Dean Stansel of Florida Gulf Coast University created an economic freedom index and ranking for the nation’s 355 Metropolitan Statistical Areas (MSA) and 29 metropolitan divisions.  (His article will appear in a forthcoming issue of the Journal of Regional Analysis and Policy.)  To determine levels of economic freedom, Stansel examined three areas – the size of government, takings and discriminatory taxation, and labor market freedom.
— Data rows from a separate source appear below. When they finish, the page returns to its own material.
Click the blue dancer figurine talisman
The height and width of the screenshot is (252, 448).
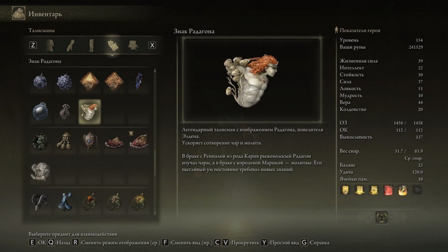pos(65,202)
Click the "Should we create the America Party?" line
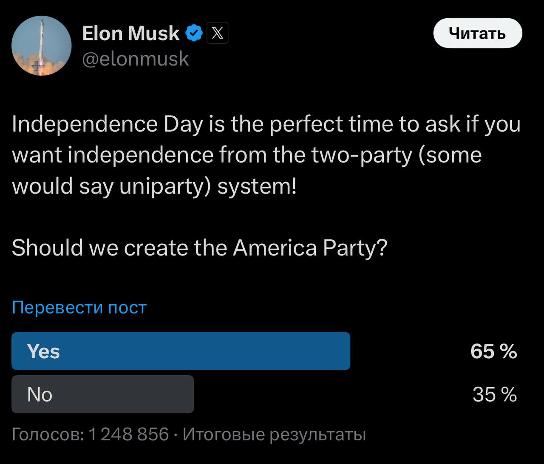 click(x=199, y=247)
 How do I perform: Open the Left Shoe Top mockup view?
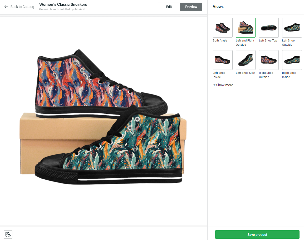click(x=268, y=28)
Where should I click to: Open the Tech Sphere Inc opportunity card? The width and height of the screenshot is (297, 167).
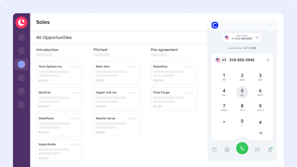click(59, 73)
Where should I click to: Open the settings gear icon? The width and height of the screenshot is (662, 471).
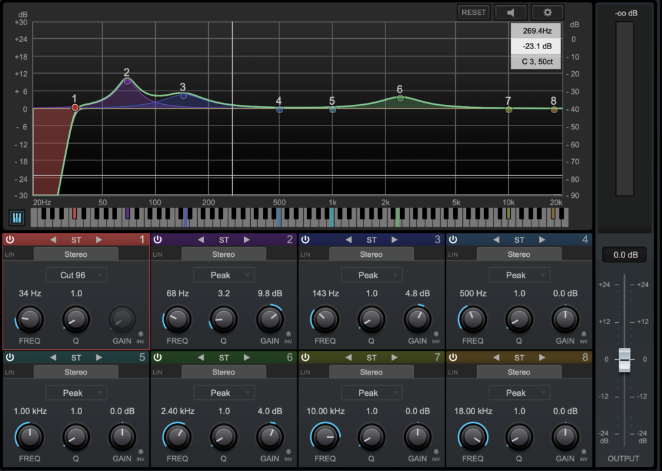click(547, 12)
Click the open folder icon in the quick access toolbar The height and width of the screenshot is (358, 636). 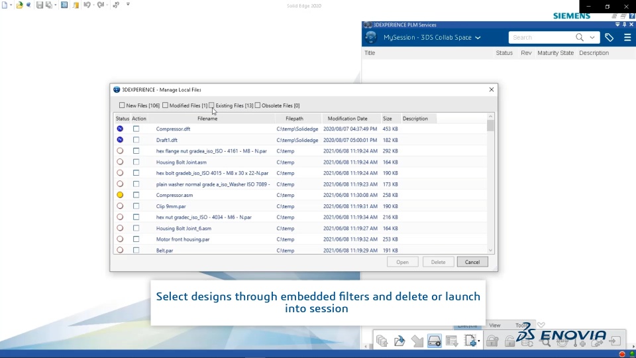pos(19,5)
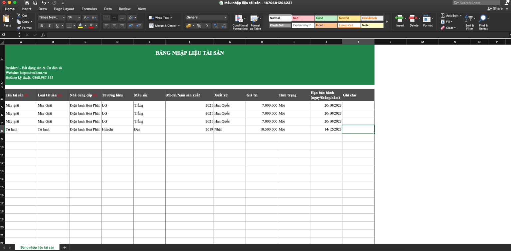Toggle italic formatting

click(x=50, y=26)
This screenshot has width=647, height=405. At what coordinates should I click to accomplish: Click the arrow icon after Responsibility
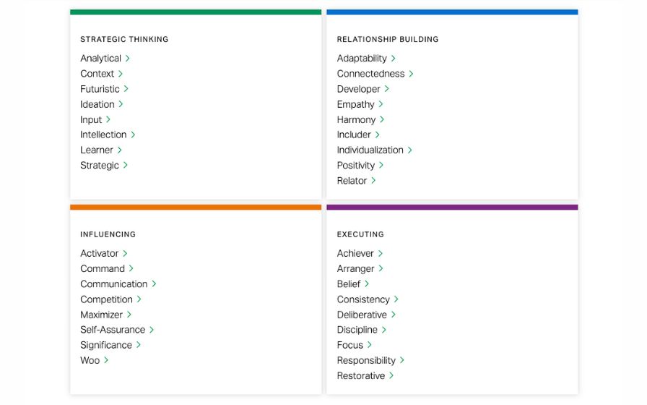point(402,360)
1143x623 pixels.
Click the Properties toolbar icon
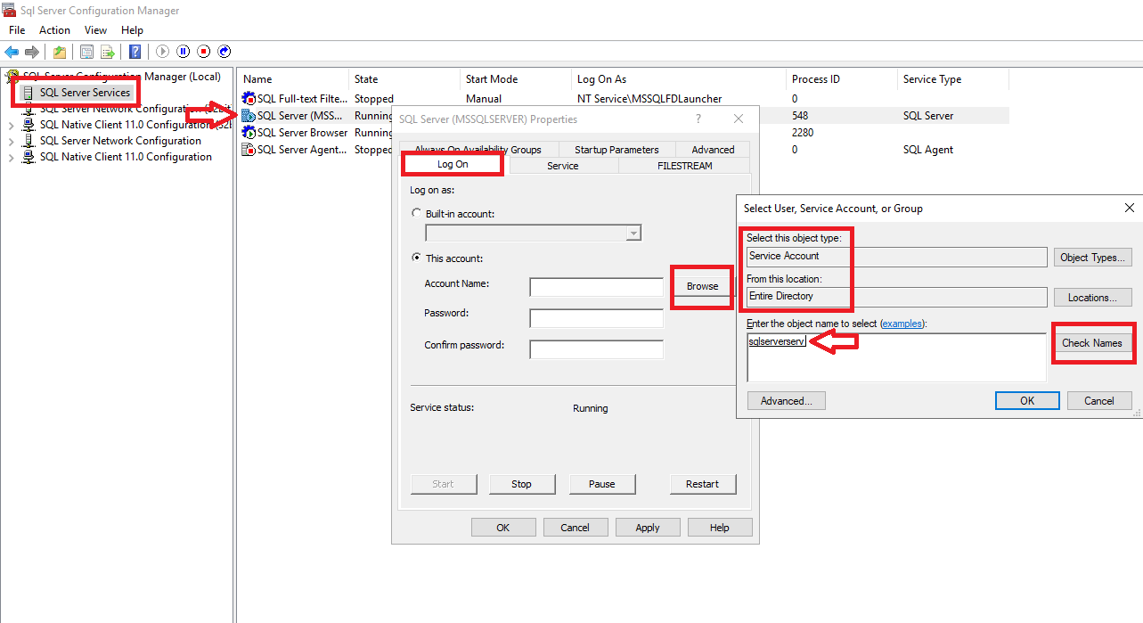tap(86, 51)
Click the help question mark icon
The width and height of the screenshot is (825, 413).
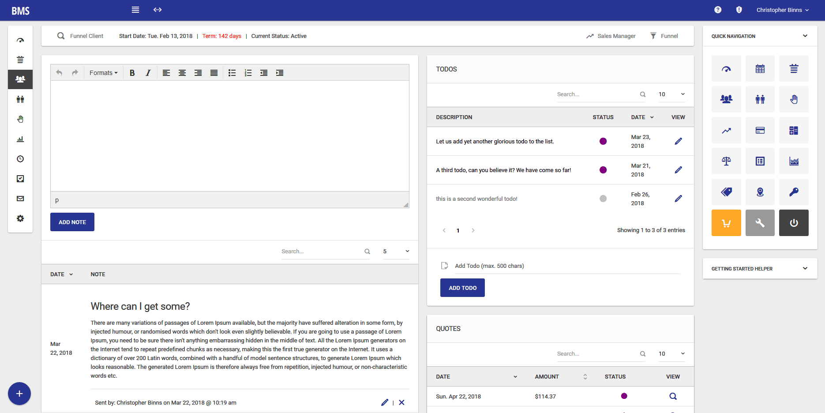pos(718,10)
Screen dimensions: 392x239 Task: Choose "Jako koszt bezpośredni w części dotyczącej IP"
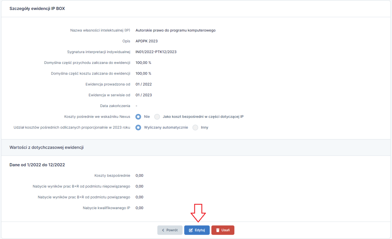click(x=157, y=117)
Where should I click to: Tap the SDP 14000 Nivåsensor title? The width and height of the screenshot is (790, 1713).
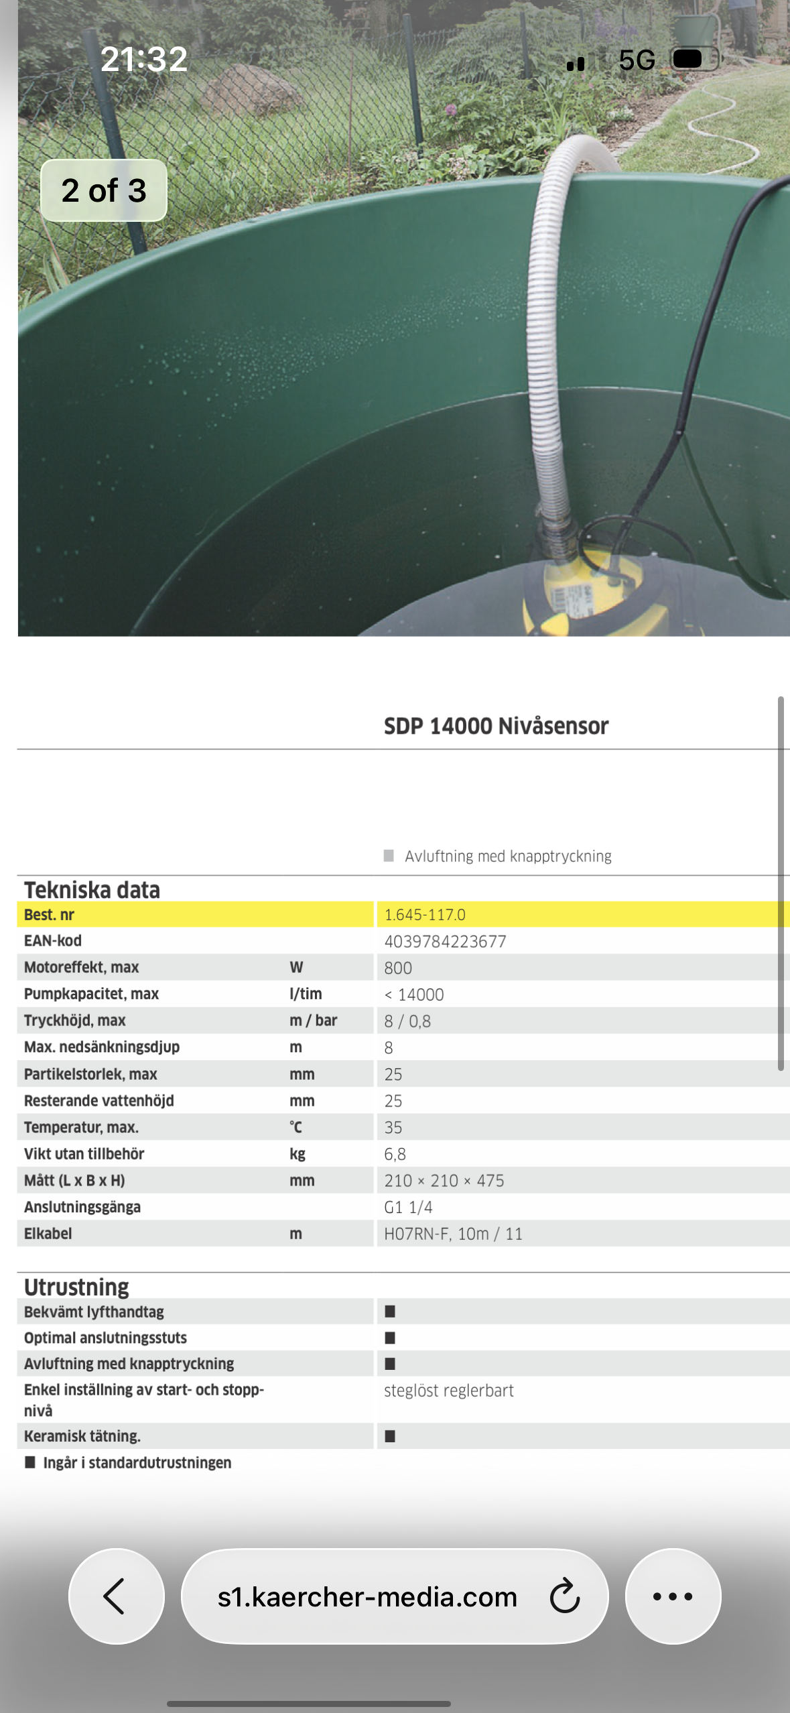point(496,726)
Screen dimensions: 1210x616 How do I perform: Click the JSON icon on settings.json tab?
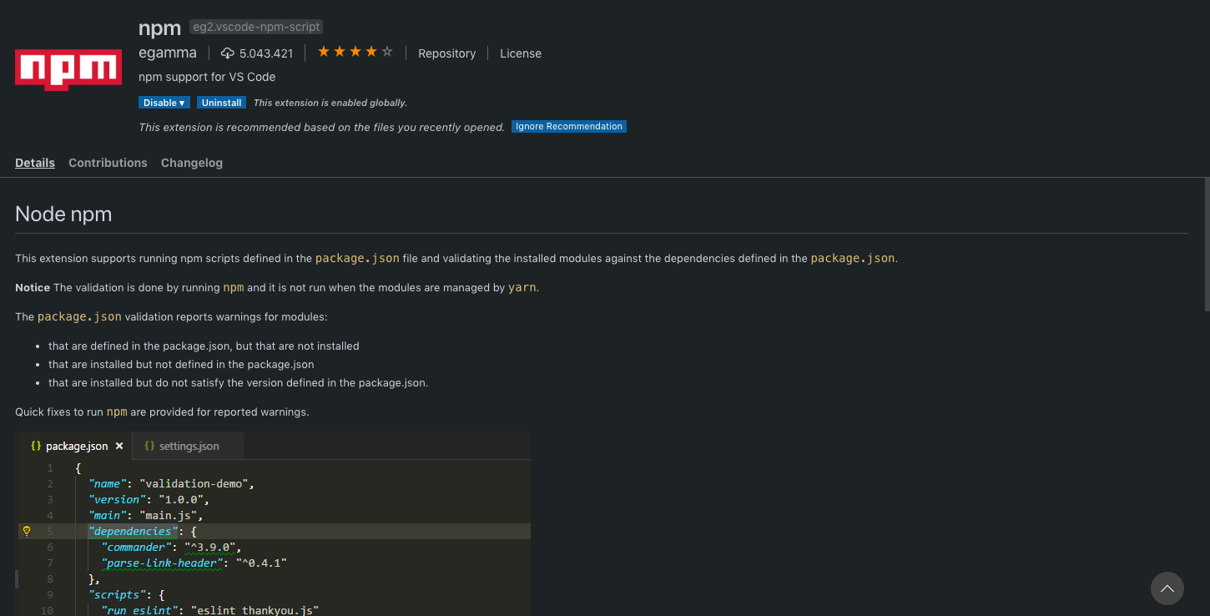pos(149,446)
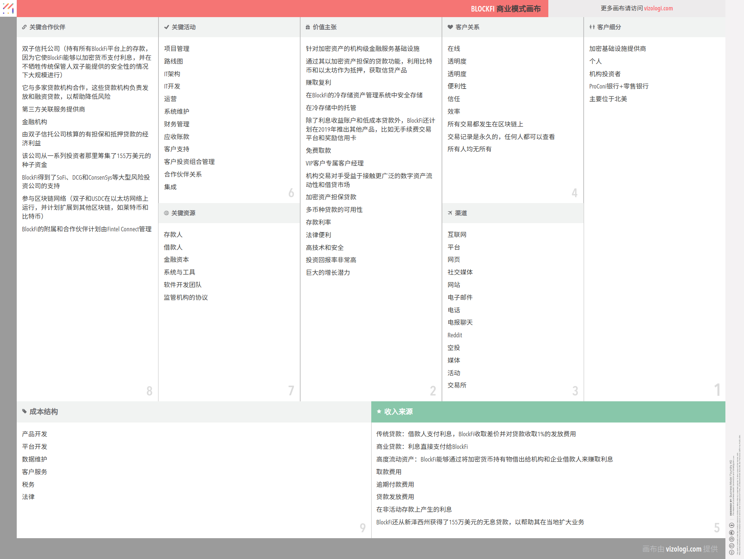
Task: Click the link icon beside 关键合作伙伴
Action: point(24,27)
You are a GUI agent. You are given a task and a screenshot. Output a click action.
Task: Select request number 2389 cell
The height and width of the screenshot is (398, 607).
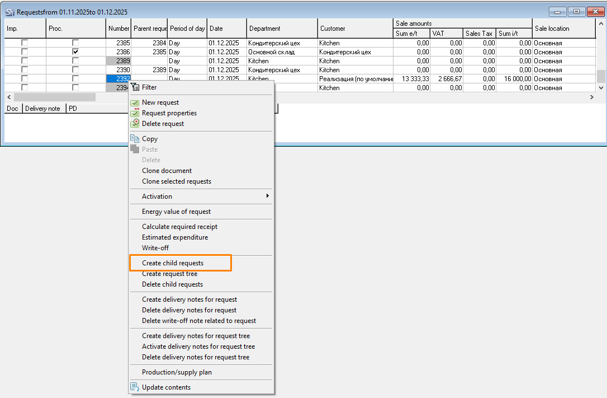tap(118, 61)
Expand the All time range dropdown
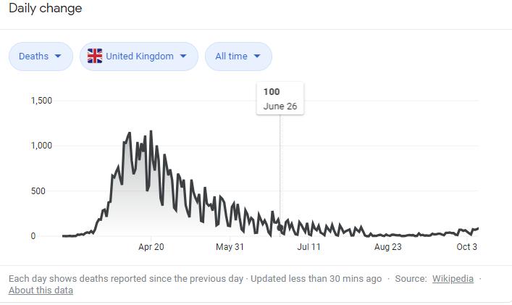The image size is (512, 305). (x=238, y=57)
Of the ten “most free” metropolitan areas, seven are in Florida and two are in New Hampshire (Live Free or Die, you know).  Of the ten “least free” areas, six are in California and three are in New York.  Naples-Marco Island, FL MSA is the most free metro in the United States, while El Centro, CA MSA is the least free.  No NC MSAs made the list of the top 20 most or least free metropolitan areas.

So, how did North Carolina MSAs fare?  The following is a list of North Carolina MSAs from most free to least free (national rank):

Raleigh-Cary, NC MSA (49)
Durham-Chapel Hill, NC MSA (62)
Burlington, NC MSA (66)
Winston-Salem, NC MSA (76)
Jacksonville, NC MSA (80)
Greensboro-High Point, NC MSA (88)
Charlotte-Gastonia-Concord, NC-SC MSA (101)
Asheville, NC MSA (114)
Hickory-Lenoir-Morganton, NC MSA (123)
Goldsboro, NC MSA (129)
Fayetteville, NC MSA (133)
Greenville, NC MSA (173)
Rocky Mount, NC MSA (237)
Wilmington, NC MSA (273)

According to Stansel, the Raleigh-Cary MSA (includes Wake, Johnston, and Franklin counties) is the most free metro in North Carolina.  The Wilmington MSA (includes New Hanover, Brunswick, and Pender counties) is, by far, the least free.

Yes, the Durham-Chapel Hill MSA rank shocked me too.  It is important to note that MSAs are not simply administrative divisions (e.g. cities, municipalities, or counties) but broad geographic regions as defined by the U.S. Office of Management and Budget.  Indeed, the Durham-Chapel Hill MSA includes Durham, Orange, Chatham, and Person counties.